Jika anda memercayai cinta sejati, bahwa sedemikian kuatnya rasa cinta sampai mampu meruntuhkan sekat pemisah apa pun, maka adaptasi novel Yue Lao buatan Nine Knives ini adalah tontonan sempurna. Meraih 11 nominasi di Golden Horse Awards 2021 (memenangkan Best Makeup & Costume Design dan Best Sound Effects), Till We Meet Again bicara soal cinta yang membuat konsep hidup-mati jadi tak relevan di hadapannya.

Dibuka saat Aaron (Kai Ko) tewas tersambar petir, kita langsung dibawa menyusuri kreativitas konsep filmnya. Aaron diberi dua buah pilihan oleh petugas akhirat yang bekerja bak pegawai administrasi kantor pemerintah, lengkap dengan komputer dan setumpuk berkas. Dia bisa bereinkarnasi, meski tak sebagai manusia karena catatan kehidupannya kurang baik, atau memilih salah satu profesi, yang dapat dipakai untuk menabung kebaikan. Aaron mengambil opsi kedua.

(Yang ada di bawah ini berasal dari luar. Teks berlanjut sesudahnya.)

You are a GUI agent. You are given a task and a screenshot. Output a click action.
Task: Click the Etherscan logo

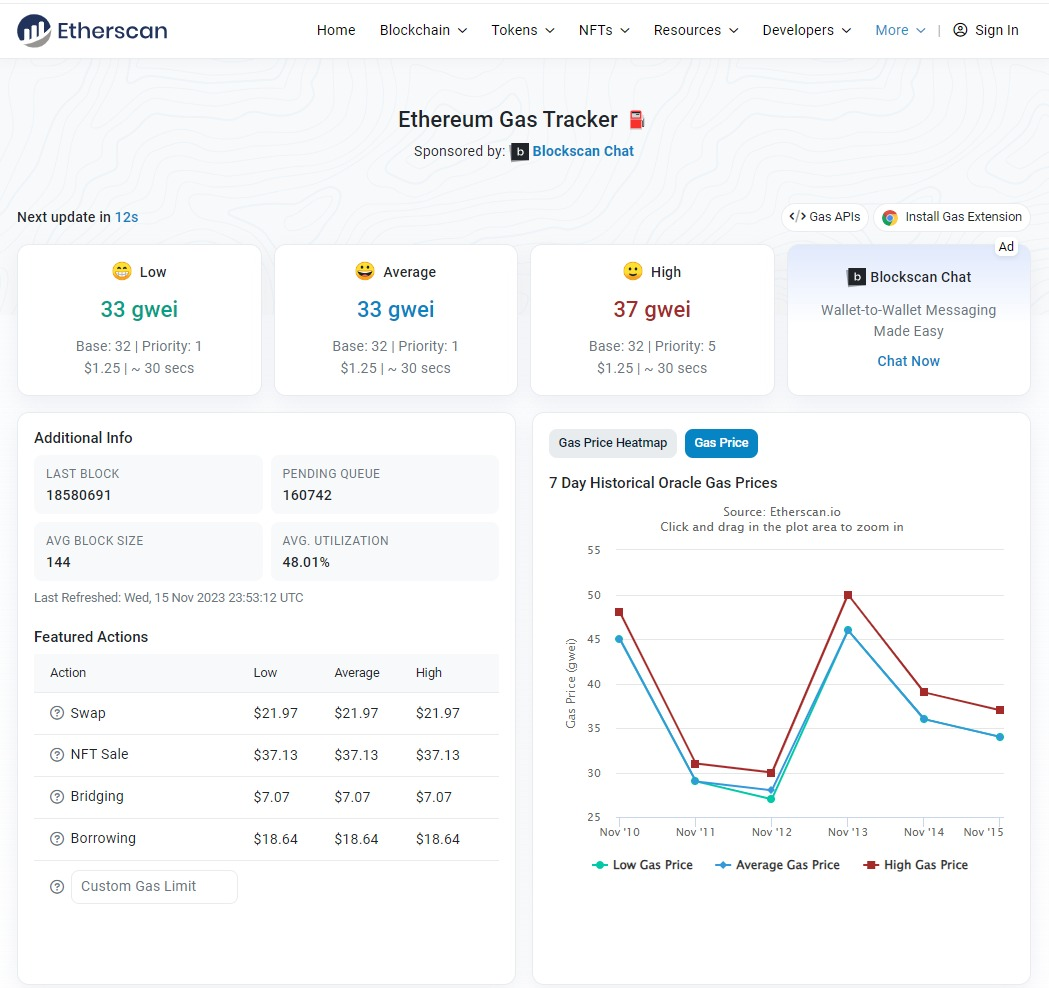92,30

Profesi yang ia pilih adalah dewa cinta. Bersama si partner, Pinky (Gingle Wang), bersenjatakan benang merah ajaib, Aaron bertugas menyatukan sepasang manusia (apa pun gendernya bukan masalah). Kalau mau, bisa saja mereka memasangkan manusia dengan makhluk, atau bahkan benda apa pun, sebagaimana diperlihatkan salah satu momen komedi paling lucu sekaligus ekstrim film ini. 

Berlatar dunia fantasi penuh visual cantik serta ragam desain karakter menarik, babak pertamanya jadi fase perkenalan yang menyenangkan. Aaron dan Pinky awalnya saling membenci, selalu saling ejek, bahkan di tengah tes-tes unik selaku ujian bagi para calon dewa cinta. Playful

Bukan berarti penuturannya tanpa masalah. Naskah karya sang sutradara, Giddens Ko (You Are the Apple of My Eye), kesulitan menyatukan berbagai subplot. Ada tentang arwah jahat misterius (Umin Boya) yang menebar kematian di dunia manusia, juga wanita bernama Xiao Mi (Vivian Sung) yang selalu tampak gamang. Perpindahan antar kisah berlangsung amat cepat, membuat penuturannya mengalir kurang mulus.

Barulah memasuki babak kedua, tatkala misteri tiap subplot mulai tersibak dan saling terhubung, penceritaan Giddens Ko menemukan pijakannya, termasuk dalam memadukan aneka genre, dari fantasi, komedi romantis, hingga horor berdarah. Terutama romansa, selaku penyumbang rasa terbesar Till We Meet Again. 

Romansa penuh rahasia, di mana setiap rahasia bukan cuma berfungsi sebagai pemberi efek kejut, pula menegaskan betapa besar cinta dalam hati karakter-karakternya. Di sini, cinta adalah sumber kekuatan, dan kekuatan cinta tak bisa dilawan. Tapi cinta juga terkadang menuntut pengorbanan, pun dapat meninggalkan rasa sakit. 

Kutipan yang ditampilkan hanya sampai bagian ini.